Bir çok yerde, "krizi fırsata çevirmenin yolları" başlıklı çeşitli reçeteler verilmekte. İnsanların umutsuzluk içinde olmalarının önüne geçilmeye çalışılmaktadır. Aslında doğru bir yaklaşımdır diyebilirim. Ancak umut ekerek veya çeşitli ekonomik-ticari reçeteler sunmak krizden çıkmak için yeterli değildir bence.
Krizin psikolojik boyutu ve alışkanlık boyutları da önemli etkilere sahip olduğu unutulmamalıdır.

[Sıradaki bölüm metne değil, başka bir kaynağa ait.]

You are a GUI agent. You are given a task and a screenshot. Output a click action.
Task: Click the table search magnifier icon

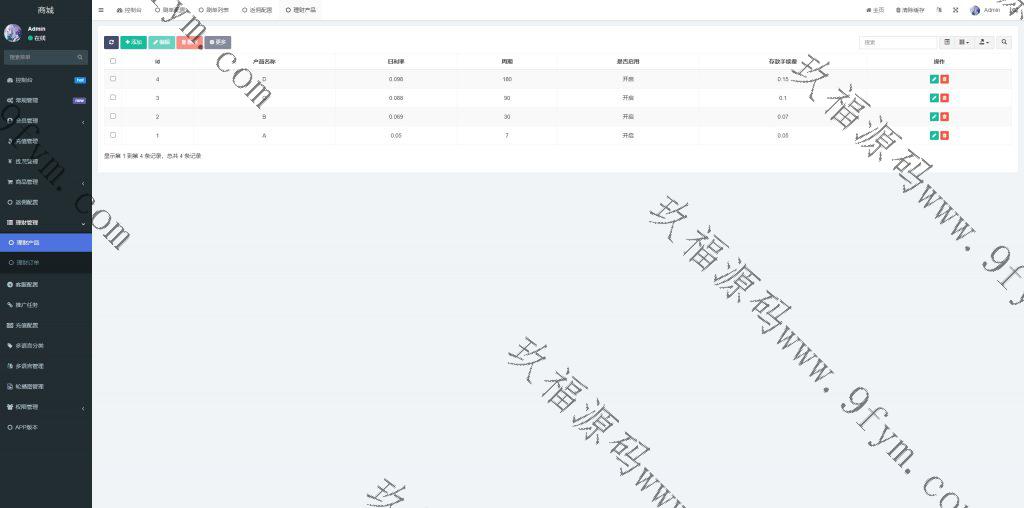point(1004,43)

Bilişim sektöründeki satışlardaki düşüş krizin en ağır faturalarından birinin bilişim sektörüne çıktığının kanıtıdır. Ocak ayında dolar kurunun yüksek olması ve krizin etkisi ile bilgisayar ürünleri satışı birden %45-55 aralığında düşüş gösterdi. Yeni alımlar ertelendi. Sarf malzemelerinin zorunlu kullanımı gerektiğinden sektördeki firmalar açıklarının bir kısmını sarf malzemeleri ile kapatmaya çalıştılar fakat yeterli etki sağlanamadı.
Yerel seçim çalışmalarının artması ile birlikte bilgisayar ve sarf kullanımı artarak biraz canlılık sağlandı. İçimde bulunduğumuz Nisan ayı itibari ile bu etki de ortadan kalkmış durumdadır.
Aslında ekonomik buhran durumu sadece ülkemizde değil tüm dünyada uygulanan ekonomik teori ve politikaların sorgulanmasını gerektirmektedir. Bunun yanında son 10 yıldır içinde olduğumuz kazanmadan harcama ekonomisini herkesin düşünmesi ve tedbirlerini alması önem arz etmektedir.